I am currently involved with a very exciting machine learning project being run within the Bath Machine Learning Meetup group (I’m sure I’ll write a future post with more details on this project, but it is currently at a very early stage!). In collaboration with Bath: Hacked we are using this set of open data, which contains information about the occupancy of car parks in the Bath & North East Somerset (B&NES) area from the last two years or so.
While looking for something to listen to whilst making my daily bus commute to and from the university, I recently discovered the marvellous Partially Derivative podcast. In one of the early episodes (S1E2, to be precise) one topic of conversation particularly caught my attention: Paul Downey’s blog post “One CSV, thirty stories”. The concept is simple: take a single dataset, and produce a different visualization of the data each day for 30 days.
Seeing as we will be working with the car parking dataset a great deal in coming months, and inspired by Downey’s post, I thought I would try something similar. So, without further ado…
Day 00 (11/11/16): Sneak preview
I thought it would be a good idea to have a quick look at the dataset before starting out. I will, of course, be using R (to start with at least!).
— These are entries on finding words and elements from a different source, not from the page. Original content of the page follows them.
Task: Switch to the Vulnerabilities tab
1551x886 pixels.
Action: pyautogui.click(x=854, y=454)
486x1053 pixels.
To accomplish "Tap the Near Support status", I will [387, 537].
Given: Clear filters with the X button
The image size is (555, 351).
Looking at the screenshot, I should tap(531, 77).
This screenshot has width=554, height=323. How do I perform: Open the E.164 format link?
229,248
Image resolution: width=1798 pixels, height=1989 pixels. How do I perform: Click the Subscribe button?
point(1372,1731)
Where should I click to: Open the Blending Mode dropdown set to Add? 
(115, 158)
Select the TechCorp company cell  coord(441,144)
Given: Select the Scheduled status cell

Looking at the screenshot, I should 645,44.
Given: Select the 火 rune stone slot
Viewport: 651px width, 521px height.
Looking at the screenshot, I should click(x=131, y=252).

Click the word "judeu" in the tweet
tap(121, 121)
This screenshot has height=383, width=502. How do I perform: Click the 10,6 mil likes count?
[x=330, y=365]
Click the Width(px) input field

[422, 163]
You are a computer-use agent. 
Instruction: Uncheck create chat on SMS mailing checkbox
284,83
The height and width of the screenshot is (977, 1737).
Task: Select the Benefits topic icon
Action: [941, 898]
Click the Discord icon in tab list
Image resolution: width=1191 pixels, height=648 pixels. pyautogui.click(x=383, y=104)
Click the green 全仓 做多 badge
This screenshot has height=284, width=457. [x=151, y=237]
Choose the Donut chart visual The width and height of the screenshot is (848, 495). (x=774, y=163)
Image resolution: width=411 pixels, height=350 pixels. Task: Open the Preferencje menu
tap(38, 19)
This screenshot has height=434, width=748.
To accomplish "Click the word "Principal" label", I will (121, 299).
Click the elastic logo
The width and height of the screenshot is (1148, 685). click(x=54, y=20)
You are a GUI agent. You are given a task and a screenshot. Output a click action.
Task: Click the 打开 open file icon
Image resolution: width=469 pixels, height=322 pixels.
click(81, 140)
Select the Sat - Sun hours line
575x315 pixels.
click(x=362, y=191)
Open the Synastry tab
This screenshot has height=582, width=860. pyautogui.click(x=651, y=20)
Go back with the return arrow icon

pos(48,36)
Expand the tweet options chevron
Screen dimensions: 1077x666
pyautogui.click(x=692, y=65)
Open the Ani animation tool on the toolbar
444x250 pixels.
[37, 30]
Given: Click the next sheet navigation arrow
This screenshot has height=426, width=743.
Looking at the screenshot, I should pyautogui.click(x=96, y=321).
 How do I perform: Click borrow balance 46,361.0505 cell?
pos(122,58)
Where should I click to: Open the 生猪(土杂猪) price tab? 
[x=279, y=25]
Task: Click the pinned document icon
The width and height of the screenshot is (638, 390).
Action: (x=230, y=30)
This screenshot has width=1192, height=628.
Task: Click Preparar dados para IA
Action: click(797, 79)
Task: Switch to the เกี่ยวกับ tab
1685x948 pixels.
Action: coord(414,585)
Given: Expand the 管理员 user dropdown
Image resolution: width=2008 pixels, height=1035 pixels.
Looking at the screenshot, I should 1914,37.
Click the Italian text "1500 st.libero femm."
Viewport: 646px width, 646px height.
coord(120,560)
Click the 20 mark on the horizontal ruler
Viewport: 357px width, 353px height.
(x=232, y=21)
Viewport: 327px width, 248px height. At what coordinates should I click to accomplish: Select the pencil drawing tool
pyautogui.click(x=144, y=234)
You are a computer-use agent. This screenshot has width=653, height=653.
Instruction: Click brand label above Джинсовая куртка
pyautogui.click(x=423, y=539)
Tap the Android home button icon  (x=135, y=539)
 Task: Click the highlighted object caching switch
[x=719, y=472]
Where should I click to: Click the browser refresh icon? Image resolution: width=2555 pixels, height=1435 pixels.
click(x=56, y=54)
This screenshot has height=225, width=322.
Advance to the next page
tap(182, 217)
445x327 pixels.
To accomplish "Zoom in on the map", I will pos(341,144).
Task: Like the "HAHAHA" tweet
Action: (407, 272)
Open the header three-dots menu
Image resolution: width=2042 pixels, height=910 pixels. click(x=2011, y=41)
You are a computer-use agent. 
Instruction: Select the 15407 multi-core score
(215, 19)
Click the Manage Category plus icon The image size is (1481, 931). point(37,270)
I downloaded the dataset as a CSV file from the Bath: Hacked datastore (the link is above) - the file on the website is updated continuously with live data from sensors in the car parks. The version I downloaded (at 22:11 on 11/11/16) weighs in at a hefty 316MB, and contains a very large number of records:
To avoid converting my Pentium-core laptop into a puddle of molten plastic, for now I’ll only try to deal with about 10% of these records. Looking at the dataset’s documentation we see that “scripts are set up to query the B&NES car park database every 5 minutes, the data is then pushed to the Bath: Hacked data store to… append to a historical set”. Therefore it shouldn’t be a problem to read in only the first 150000 rows of the CSV file, since these rows should contain an equal spread of data from each of the distinct car parks.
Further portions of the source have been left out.